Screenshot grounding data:
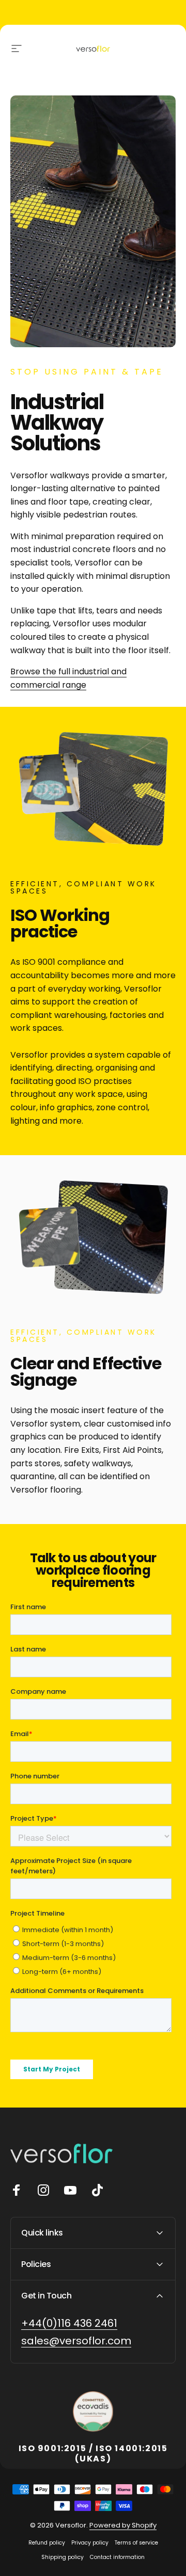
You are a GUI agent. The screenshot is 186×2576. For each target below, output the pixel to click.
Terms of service (136, 2543)
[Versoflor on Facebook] (16, 2190)
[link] (69, 2323)
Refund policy (46, 2543)
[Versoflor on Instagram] (43, 2190)
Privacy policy (90, 2543)
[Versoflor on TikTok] (97, 2190)
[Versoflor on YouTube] (70, 2190)
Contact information (117, 2557)
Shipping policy (62, 2557)
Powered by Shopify (123, 2525)
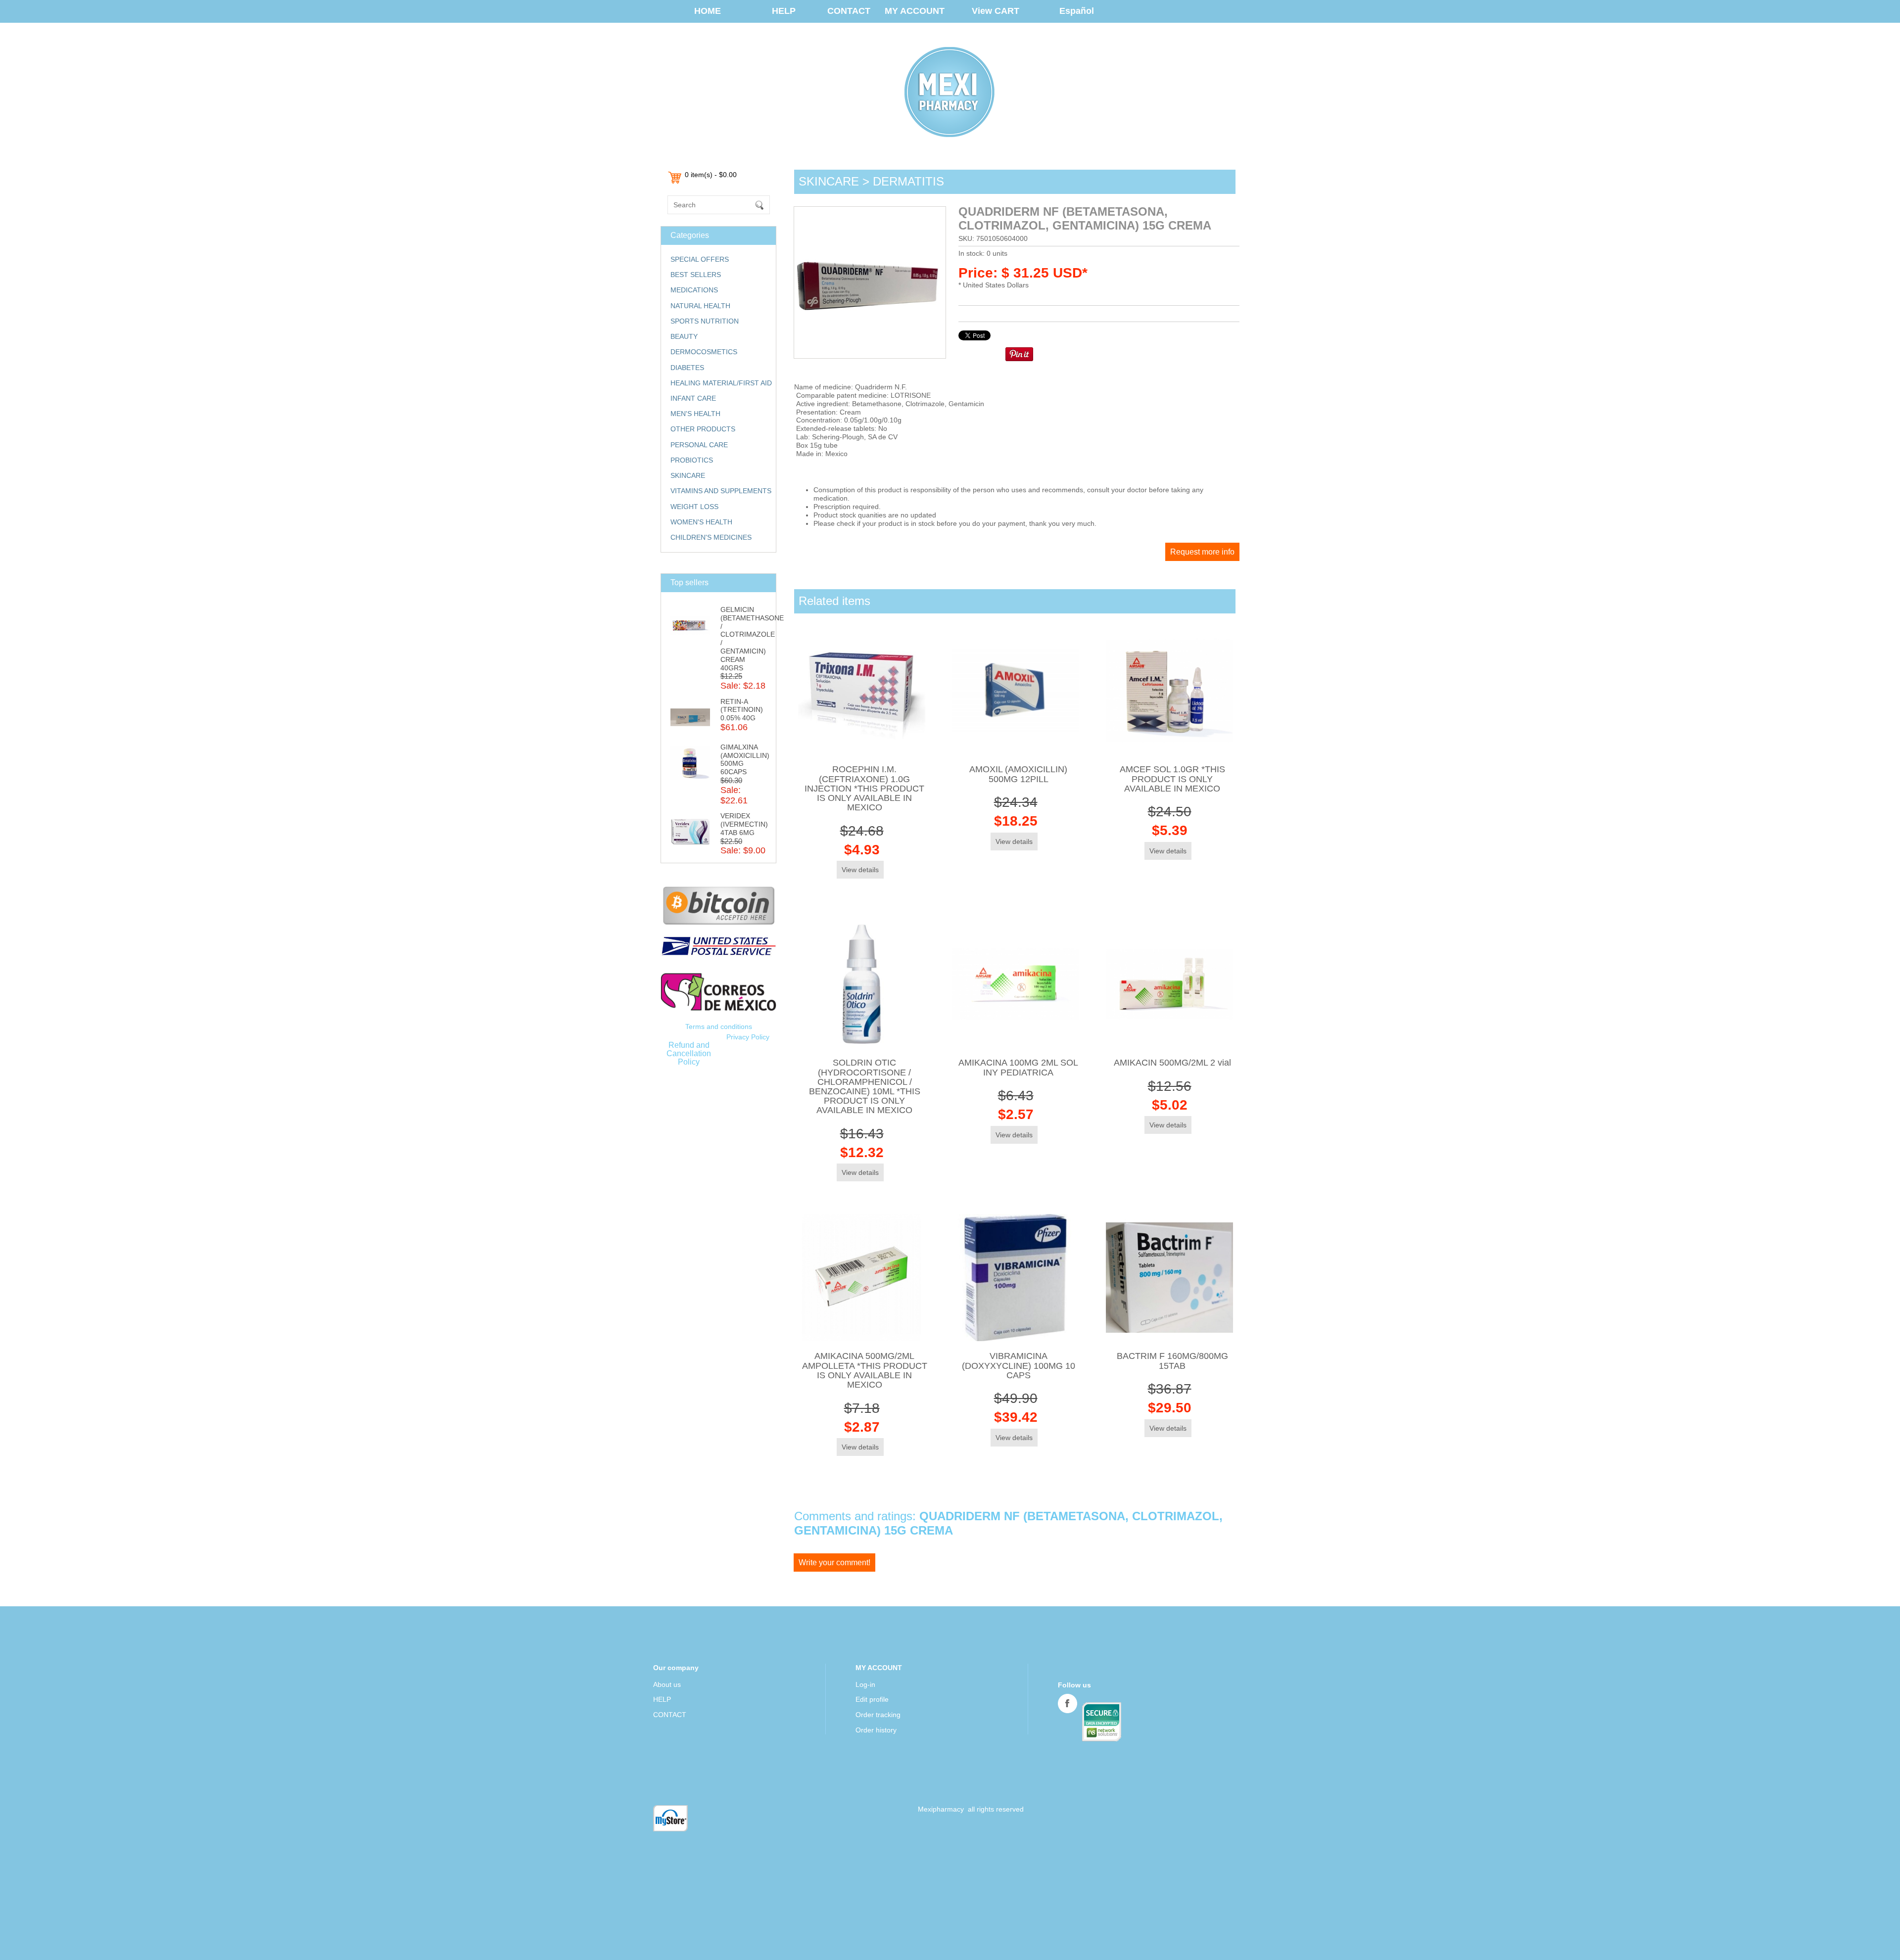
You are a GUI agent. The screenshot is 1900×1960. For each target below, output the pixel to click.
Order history (876, 1730)
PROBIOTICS (691, 460)
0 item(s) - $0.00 (711, 175)
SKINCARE (687, 475)
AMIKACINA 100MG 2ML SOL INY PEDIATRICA (1018, 1067)
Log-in (865, 1684)
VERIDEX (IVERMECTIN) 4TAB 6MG (744, 824)
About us (667, 1684)
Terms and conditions (718, 1026)
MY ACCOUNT (915, 11)
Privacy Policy (747, 1037)
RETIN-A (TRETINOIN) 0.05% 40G (741, 710)
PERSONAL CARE (699, 445)
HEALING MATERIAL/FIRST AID (721, 383)
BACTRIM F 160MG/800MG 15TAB (1172, 1360)
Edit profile (872, 1699)
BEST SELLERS (695, 275)
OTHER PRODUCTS (702, 429)
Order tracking (878, 1715)
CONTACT (848, 11)
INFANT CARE (693, 398)
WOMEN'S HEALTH (701, 522)
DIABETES (687, 368)
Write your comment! (834, 1562)
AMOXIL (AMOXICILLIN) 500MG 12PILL (1018, 774)
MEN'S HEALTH (695, 414)
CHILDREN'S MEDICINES (711, 537)
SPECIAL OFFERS (699, 259)
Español (1076, 11)
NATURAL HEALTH (700, 306)
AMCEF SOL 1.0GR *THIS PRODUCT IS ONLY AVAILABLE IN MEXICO (1172, 778)
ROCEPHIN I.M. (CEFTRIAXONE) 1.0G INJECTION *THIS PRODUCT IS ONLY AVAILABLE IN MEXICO (864, 788)
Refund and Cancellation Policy (688, 1053)
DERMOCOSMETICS (703, 352)
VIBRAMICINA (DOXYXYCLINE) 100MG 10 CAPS (1018, 1365)
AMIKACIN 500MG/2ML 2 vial (1172, 1063)
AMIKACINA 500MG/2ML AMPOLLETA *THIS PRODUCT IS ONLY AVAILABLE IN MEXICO (864, 1370)
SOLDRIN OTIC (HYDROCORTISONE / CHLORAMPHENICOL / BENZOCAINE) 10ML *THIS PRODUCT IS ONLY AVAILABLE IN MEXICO (864, 1086)
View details (860, 870)
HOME (707, 11)
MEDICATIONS (694, 290)
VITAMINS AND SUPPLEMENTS (720, 491)
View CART (995, 11)
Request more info (1202, 552)
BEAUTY (684, 336)
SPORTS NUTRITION (704, 321)
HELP (784, 11)
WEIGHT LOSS (694, 507)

# Your assignment:
Repeat the data verbatim through the "AMCEF SOL 1.0GR" line, no pictures.

# Result of the exercise:
You are a GUI agent. The screenshot is 186×2576. For each target below, output the pixel to click.
Terms of service (136, 2543)
[Versoflor on Facebook] (16, 2190)
[link] (69, 2323)
Refund policy (46, 2543)
[Versoflor on Instagram] (43, 2190)
Privacy policy (90, 2543)
[Versoflor on TikTok] (97, 2190)
[Versoflor on YouTube] (70, 2190)
Contact information (117, 2557)
Shipping policy (62, 2557)
Powered by Shopify (123, 2525)
You are a GUI agent. The screenshot is 1900×1960. For each target below, output the pixel to click.
Order history (876, 1730)
PROBIOTICS (691, 460)
0 item(s) - $0.00 (711, 175)
SKINCARE (687, 475)
AMIKACINA 100MG 2ML SOL INY PEDIATRICA (1018, 1067)
Log-in (865, 1684)
VERIDEX (IVERMECTIN) 4TAB 6MG (744, 824)
About us (667, 1684)
Terms and conditions (718, 1026)
MY ACCOUNT (915, 11)
Privacy Policy (747, 1037)
RETIN-A (TRETINOIN) 0.05% 40G (741, 710)
PERSONAL CARE (699, 445)
HEALING MATERIAL/FIRST AID (721, 383)
BACTRIM F 160MG/800MG 15TAB (1172, 1360)
Edit profile (872, 1699)
BEST SELLERS (695, 275)
OTHER PRODUCTS (702, 429)
Order tracking (878, 1715)
CONTACT (848, 11)
INFANT CARE (693, 398)
WOMEN'S HEALTH (701, 522)
DIABETES (687, 368)
Write your comment! (834, 1562)
AMOXIL (AMOXICILLIN) 500MG 12PILL (1018, 774)
MEN'S HEALTH (695, 414)
CHILDREN'S MEDICINES (711, 537)
SPECIAL OFFERS (699, 259)
Español (1076, 11)
NATURAL HEALTH (700, 306)
AMCEF SOL 1.0GR *THIS PRODUCT IS ONLY AVAILABLE IN MEXICO (1172, 778)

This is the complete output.